TENPIN is an open-label, randomised, multicentre trial involving 345 liver transplant patients. The study was designed to investigate the efficacy and safety of micafungin compared with site-approved standard of care prophylaxis in liver transplant patients at high risk of invasive fungal disease. After transplant, patients were randomised to iv micafungin 100mg once daily (n=173) or iv standard of care according to centre-specific standard protocols (fluconazole 200-400mg once daily or liposomal amphotericin B 1-3mg/kg/day or caspofungin 70mg loading, 50mg maintenance once daily; n=172).[10]

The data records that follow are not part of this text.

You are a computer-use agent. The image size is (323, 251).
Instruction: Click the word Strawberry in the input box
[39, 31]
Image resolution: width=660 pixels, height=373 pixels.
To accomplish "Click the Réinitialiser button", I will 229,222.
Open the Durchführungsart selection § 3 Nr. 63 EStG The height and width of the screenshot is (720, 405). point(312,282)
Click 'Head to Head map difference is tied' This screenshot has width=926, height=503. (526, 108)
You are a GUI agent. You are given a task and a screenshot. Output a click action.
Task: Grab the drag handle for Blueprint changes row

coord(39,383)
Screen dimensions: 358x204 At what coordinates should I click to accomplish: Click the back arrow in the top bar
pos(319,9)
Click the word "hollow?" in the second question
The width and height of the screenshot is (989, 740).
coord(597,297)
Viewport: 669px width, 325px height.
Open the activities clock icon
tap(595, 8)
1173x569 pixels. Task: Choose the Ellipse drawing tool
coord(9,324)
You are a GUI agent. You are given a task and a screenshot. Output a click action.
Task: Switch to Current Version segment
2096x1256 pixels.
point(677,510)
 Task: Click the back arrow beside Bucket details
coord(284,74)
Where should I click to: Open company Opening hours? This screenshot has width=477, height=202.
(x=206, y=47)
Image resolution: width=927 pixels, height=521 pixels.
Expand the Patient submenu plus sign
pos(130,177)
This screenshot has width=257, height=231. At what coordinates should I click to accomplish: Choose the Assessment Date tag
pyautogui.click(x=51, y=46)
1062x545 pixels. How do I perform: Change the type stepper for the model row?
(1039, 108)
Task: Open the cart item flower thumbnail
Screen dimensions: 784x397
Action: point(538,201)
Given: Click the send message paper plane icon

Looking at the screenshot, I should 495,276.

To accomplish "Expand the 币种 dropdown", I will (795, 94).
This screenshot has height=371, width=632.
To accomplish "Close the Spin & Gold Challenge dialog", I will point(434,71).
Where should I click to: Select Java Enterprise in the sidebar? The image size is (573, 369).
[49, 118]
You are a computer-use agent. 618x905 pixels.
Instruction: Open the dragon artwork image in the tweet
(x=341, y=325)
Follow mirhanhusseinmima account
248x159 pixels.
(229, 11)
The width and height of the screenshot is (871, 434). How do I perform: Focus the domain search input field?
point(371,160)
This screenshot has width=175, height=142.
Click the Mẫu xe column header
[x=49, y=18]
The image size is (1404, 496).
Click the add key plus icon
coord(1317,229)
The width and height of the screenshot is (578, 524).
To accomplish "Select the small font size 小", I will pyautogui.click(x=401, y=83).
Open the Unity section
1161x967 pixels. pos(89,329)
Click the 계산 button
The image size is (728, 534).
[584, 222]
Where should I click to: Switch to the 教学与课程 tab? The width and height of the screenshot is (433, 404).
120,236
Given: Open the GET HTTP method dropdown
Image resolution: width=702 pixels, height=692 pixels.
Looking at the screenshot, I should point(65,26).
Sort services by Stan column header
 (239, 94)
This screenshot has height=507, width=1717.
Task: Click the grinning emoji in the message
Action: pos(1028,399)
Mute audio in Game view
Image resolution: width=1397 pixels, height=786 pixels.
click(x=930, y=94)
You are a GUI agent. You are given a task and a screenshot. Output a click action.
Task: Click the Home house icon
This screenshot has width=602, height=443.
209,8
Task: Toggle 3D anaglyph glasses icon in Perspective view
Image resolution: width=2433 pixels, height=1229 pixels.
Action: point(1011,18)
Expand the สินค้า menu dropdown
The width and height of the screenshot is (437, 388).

At end of prophylaxis (mean drug duration 17 days), clinical success was 98.6% for micafungin (n=140) and 99.3% for standard of care (n=137) in the Per Protocol population (primary efficacy endpoint). In the Full Analysis population clinical success was 96.5% for micafungin (n=172) and 93.6% for standard of care (n=172). Incidences of drug-related adverse events for micafungin and standard of care were 11.6% and 16.3%, leading to discontinuation in 6.4% and 11.6% of cases, respectively. Liver and renal function were similar between groups.[10]